The optimum solution will be a high-quality DAC, such as a Benchmark with a USB interface installed, or an outboard USB-to-S/PDIF coax converter. Installing the USB interface inside the DAC is better, but the outboard converter can be quite excellent as well. Far better than the best transport on the market.

Steve N.
Empirical Audio
I picked up a Lynx One sound card (msrp $500) on ebay for $200, using Monkey Audio (APE) for lossless compresion, and foobar 2000 for my media player. It all sounds great but the sound card is designed for professional sound mixing people and sometimes I wonder if this makes the card a bit more difficult to work with. But it sounds great and I sold my MSB Dac/ McCormick Transport, have never looked back.
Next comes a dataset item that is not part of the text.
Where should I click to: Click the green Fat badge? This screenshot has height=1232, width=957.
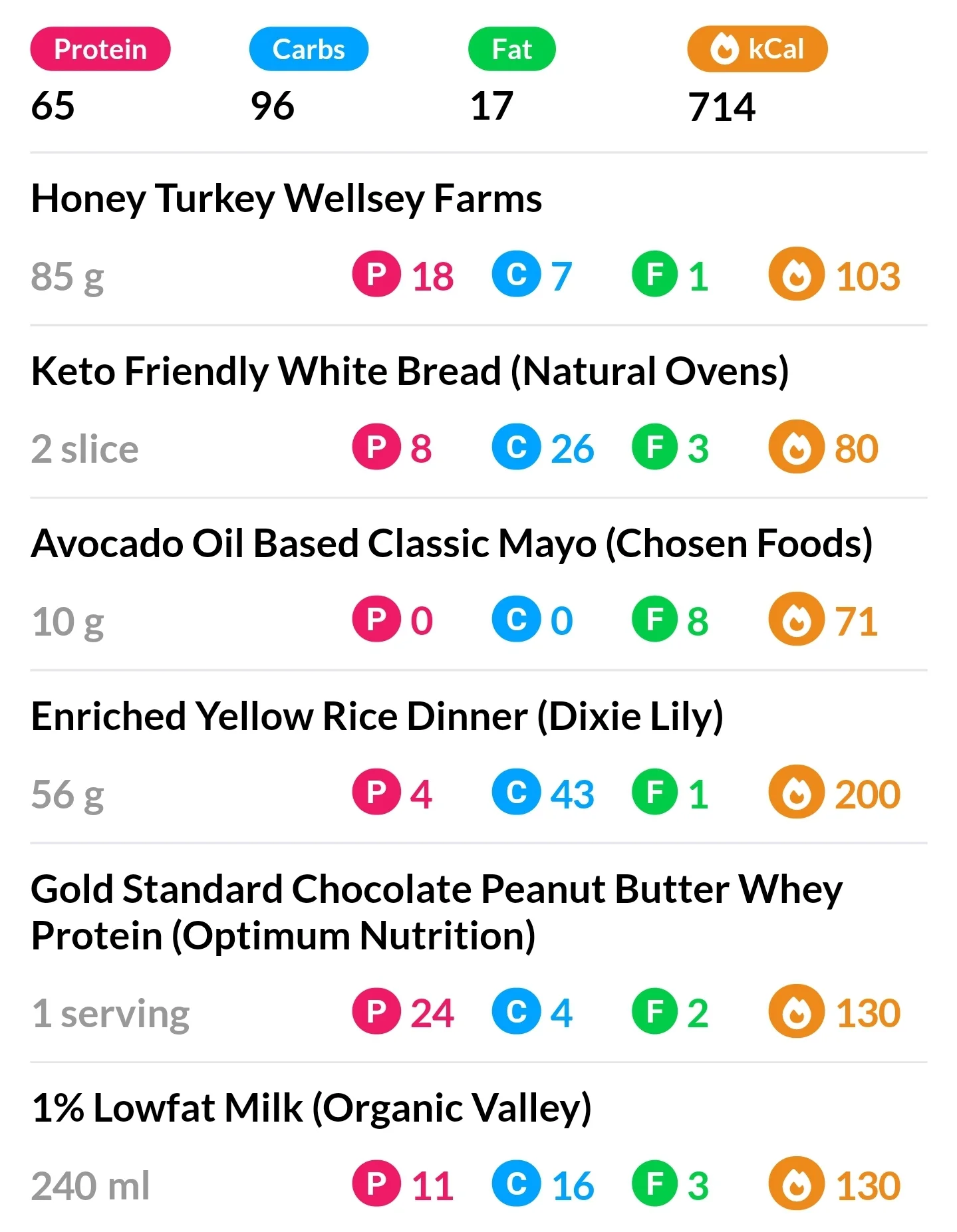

Sherwood Newcastle AVP-9080R preamp
Sherbourn 5/1500A amp (5 x 200 watt/ch)
Front Speakers – Paradigm studio 20’s
Center – Paradigm Reference CC
Rears – Monitor Audio Silver S1
Sub – PSB Century SubSonic 2I
DVD/CD Kenwood Sovereign DV-5700 (w/ DVD audio)
Sony 36” XBR450, HDTV

Motherboard- MSI K7N2G-ILSR, CPU – AMD Athlon 2500, Window XP home, RAM – Kingston 512mb
Hard Drive – Maxtor 160GB, Case – Antec Sonata w/ Thermalright heatsink and Panaflo L1a fan
Video Card – ATI AIW 9600, Transcoder- Crescendo-Systems TCP2200, Powerstrip
Sound Card – LynxOne, Media Player – Foobar
DVD/CD Burner – Plextor PX-708A
I tried an M Audio delta 44 but the computer power supply noise was so high I gave it up. I did buy and install their M Audio DIO 24/48 and have used their Flying Calf S/PDFI 24 bit dac for 4+ years with great results. I am doing many locations recordings in 2-channel and it sounds better than many commercial recording I buy. I do wish I had maybe bought the ADA 1000 from Lucid, but I am over it. It is probably better, but by what degree?

I have a new laptop and will be turning that into a 2-channel recording rig as well, probably using firewire. Cool Edit 2000 is no more so it looks like CakeWalk to the rescue.

Jim Tavegia
can the M-Audio FireWire 410 be used with a turntable (direct input from a turntable) for converting analog to digital? turntables need a pre-amp if not mistaken....

i'm trying to get set up to record some vinyl to cd. I was also hoping to be able to use the device for some home studio recording as well. if the M-Audio FireWire 410 isn't a good choice or i need a supplemental piece of hardware please advise. i'm pretty much a rookie here.

I am using Apple Airport wireless unit with its audio out connected to the benchmark media DAC1. I store all my music, lossless, on my notebook and stream it to the DAC1 through the apple unit.
gts, you WILL need a RIAA phono pre whatever audio interface you buy.
The M-Audio Audiophile USB is OK for starting out, but sonically it is not really an "audiophile" piece.

For the next level of performance, the Apogee Mini-DAC with USB input is a big upgrade in sonic performance. It sells for around $1100. It's sonics are improved further by powering it with 12V battery power (I'm using a 7AH lead acid battery).